The easiest way to validate if gradle task properties are not null is to use @Input annotation. It will fail the task at the beginning of its execution, probably before doFirst methods, we would have to check that. The problem with this approach is that it doesn't tell us why this property is null. Eg user would know that ReplaceVersionTask failed because dependencyGroup was null, but wouldn't have a clue that it's due to missing dependency.
Validation in doFirst is fine, but the problem is that it probably fail faster if we use @Input annotations, and we will use them eventually.

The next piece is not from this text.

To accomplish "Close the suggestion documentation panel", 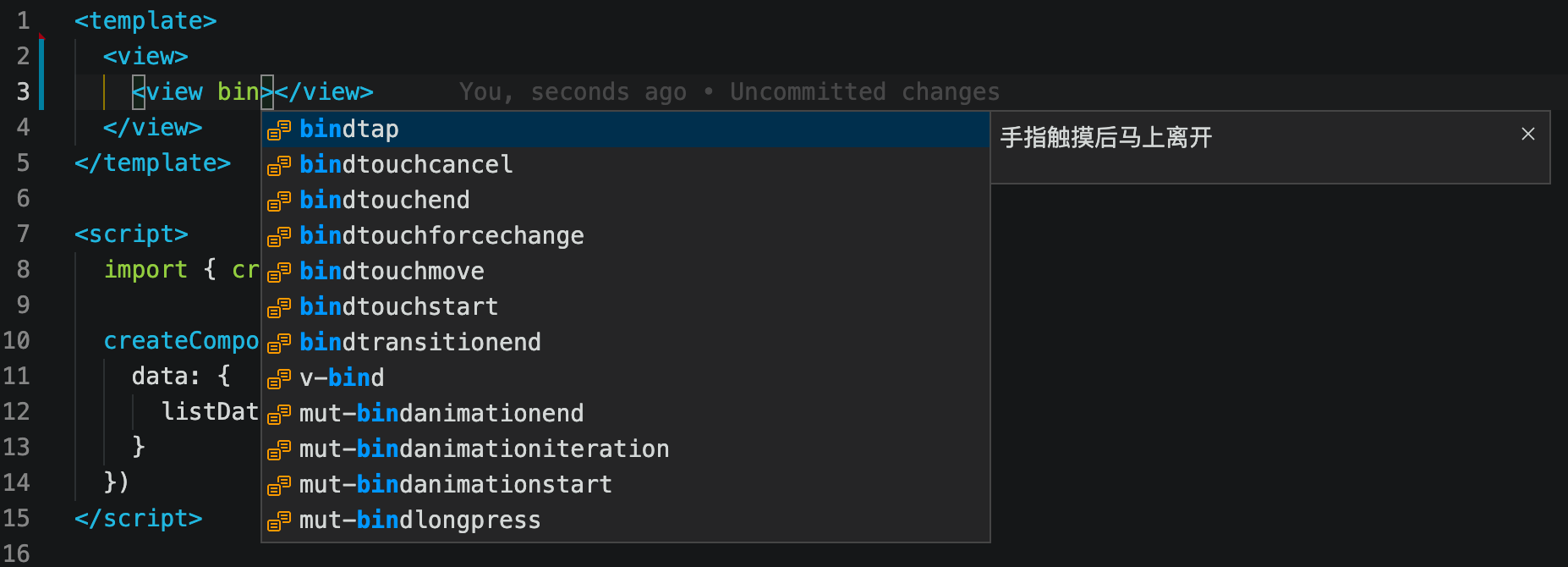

I think the best solution would be to use lazyConfiguration. See here.. There is a lot of exemplary usages in the code base.
So in short:
- for each task that depends (directly or indirectly) on dependency we add lazyConfiguration call
- inside lazyConfiguration callback we add validation that checks if dependency was set and fail if it wasn't
- inform the user that the dependency is missing.
Hello @wwilk ! No problem.
Thanks for another possible solution!
I have just checked and LazyConfiguration
will fail faster than @Input
. I think this would be the "fail-fastest" solution here.
I would extend UpgradeDependencyPlugin
with a new method which will add task to LazyConfiguration
(and create a Runnable
to do the validation). All tasks that depends on UpgradeDependencyExtension
:
- GitPushTask,
- FindOpenPullRequestTask,
- ShipkitExecTask,
- ReplaceVersionTask,
- CreatePullRequestTask
should be passed to the new method.
In the new method dependency
variable from UpgradeDependencyPlugin#apply
should be checked. If it is null then throw GradleException
.
Hey guys! Can we close this ticket now? I see that the PR was merged.
Hi @mockitoguy. I think that you can close it.